• _Problem to solve_: Present all of the material below as a numbered list and drop any blank lines.

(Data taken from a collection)
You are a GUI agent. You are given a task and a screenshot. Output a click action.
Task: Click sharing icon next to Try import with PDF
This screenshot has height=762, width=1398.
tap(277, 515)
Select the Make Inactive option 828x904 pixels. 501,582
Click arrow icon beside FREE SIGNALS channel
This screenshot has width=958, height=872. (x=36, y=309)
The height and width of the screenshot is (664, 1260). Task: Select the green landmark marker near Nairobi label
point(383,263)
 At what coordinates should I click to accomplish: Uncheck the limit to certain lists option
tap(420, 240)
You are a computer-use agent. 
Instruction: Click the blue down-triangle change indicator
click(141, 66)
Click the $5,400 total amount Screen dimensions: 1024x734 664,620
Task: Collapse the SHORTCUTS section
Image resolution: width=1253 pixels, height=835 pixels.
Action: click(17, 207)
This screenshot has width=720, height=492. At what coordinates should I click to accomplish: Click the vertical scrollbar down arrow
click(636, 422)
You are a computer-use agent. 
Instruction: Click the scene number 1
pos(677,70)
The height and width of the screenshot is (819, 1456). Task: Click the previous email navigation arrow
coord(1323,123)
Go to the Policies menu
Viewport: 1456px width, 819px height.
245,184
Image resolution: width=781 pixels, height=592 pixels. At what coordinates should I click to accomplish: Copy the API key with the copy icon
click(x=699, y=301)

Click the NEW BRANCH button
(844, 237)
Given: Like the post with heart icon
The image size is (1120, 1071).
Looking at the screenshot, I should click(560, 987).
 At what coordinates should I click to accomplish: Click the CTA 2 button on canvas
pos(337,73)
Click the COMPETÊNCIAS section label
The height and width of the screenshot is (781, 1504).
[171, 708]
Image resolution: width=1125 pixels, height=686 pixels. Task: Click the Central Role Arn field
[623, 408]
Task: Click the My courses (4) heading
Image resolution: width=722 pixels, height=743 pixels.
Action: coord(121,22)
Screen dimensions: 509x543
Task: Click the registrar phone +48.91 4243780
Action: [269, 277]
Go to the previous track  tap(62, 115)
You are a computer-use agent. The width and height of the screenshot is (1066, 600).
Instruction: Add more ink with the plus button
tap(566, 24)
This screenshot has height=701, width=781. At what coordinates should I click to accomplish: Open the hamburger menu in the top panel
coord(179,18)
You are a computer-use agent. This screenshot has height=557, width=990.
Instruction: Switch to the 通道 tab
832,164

• _Solution_:
1. You are a GUI agent. You are given a task and a screenshot. Output a click action.
2. Task: Click sharing icon next to Try import with PDF
3. This screenshot has height=762, width=1398.
4. tap(277, 515)
5. Select the Make Inactive option 828x904 pixels. 501,582
6. Click arrow icon beside FREE SIGNALS channel
7. This screenshot has width=958, height=872. (x=36, y=309)
8. The height and width of the screenshot is (664, 1260). Task: Select the green landmark marker near Nairobi label
9. point(383,263)
10.  At what coordinates should I click to accomplish: Uncheck the limit to certain lists option
11. tap(420, 240)
12. You are a computer-use agent. 
13. Instruction: Click the blue down-triangle change indicator
14. click(141, 66)
15. Click the $5,400 total amount Screen dimensions: 1024x734 664,620
16. Task: Collapse the SHORTCUTS section
17. Image resolution: width=1253 pixels, height=835 pixels.
18. Action: click(17, 207)
19. This screenshot has width=720, height=492. At what coordinates should I click to accomplish: Click the vertical scrollbar down arrow
20. click(636, 422)
21. You are a computer-use agent. 
22. Instruction: Click the scene number 1
23. pos(677,70)
24. The height and width of the screenshot is (819, 1456). Task: Click the previous email navigation arrow
25. coord(1323,123)
26. Go to the Policies menu
27. Viewport: 1456px width, 819px height.
28. 245,184
29. Image resolution: width=781 pixels, height=592 pixels. At what coordinates should I click to accomplish: Copy the API key with the copy icon
30. click(x=699, y=301)
31. Click the NEW BRANCH button
32. (844, 237)
33. Given: Like the post with heart icon
34. The image size is (1120, 1071).
35. Looking at the screenshot, I should click(560, 987).
36.  At what coordinates should I click to accomplish: Click the CTA 2 button on canvas
37. pos(337,73)
38. Click the COMPETÊNCIAS section label
39. The height and width of the screenshot is (781, 1504).
40. [171, 708]
41. Image resolution: width=1125 pixels, height=686 pixels. Task: Click the Central Role Arn field
42. [623, 408]
43. Task: Click the My courses (4) heading
44. Image resolution: width=722 pixels, height=743 pixels.
45. Action: coord(121,22)
46. Screen dimensions: 509x543
47. Task: Click the registrar phone +48.91 4243780
48. Action: [269, 277]
49. Go to the previous track  tap(62, 115)
50. You are a computer-use agent. The width and height of the screenshot is (1066, 600).
51. Instruction: Add more ink with the plus button
52. tap(566, 24)
53. This screenshot has height=701, width=781. At what coordinates should I click to accomplish: Open the hamburger menu in the top panel
54. coord(179,18)
55. You are a computer-use agent. This screenshot has height=557, width=990.
56. Instruction: Switch to the 通道 tab
57. 832,164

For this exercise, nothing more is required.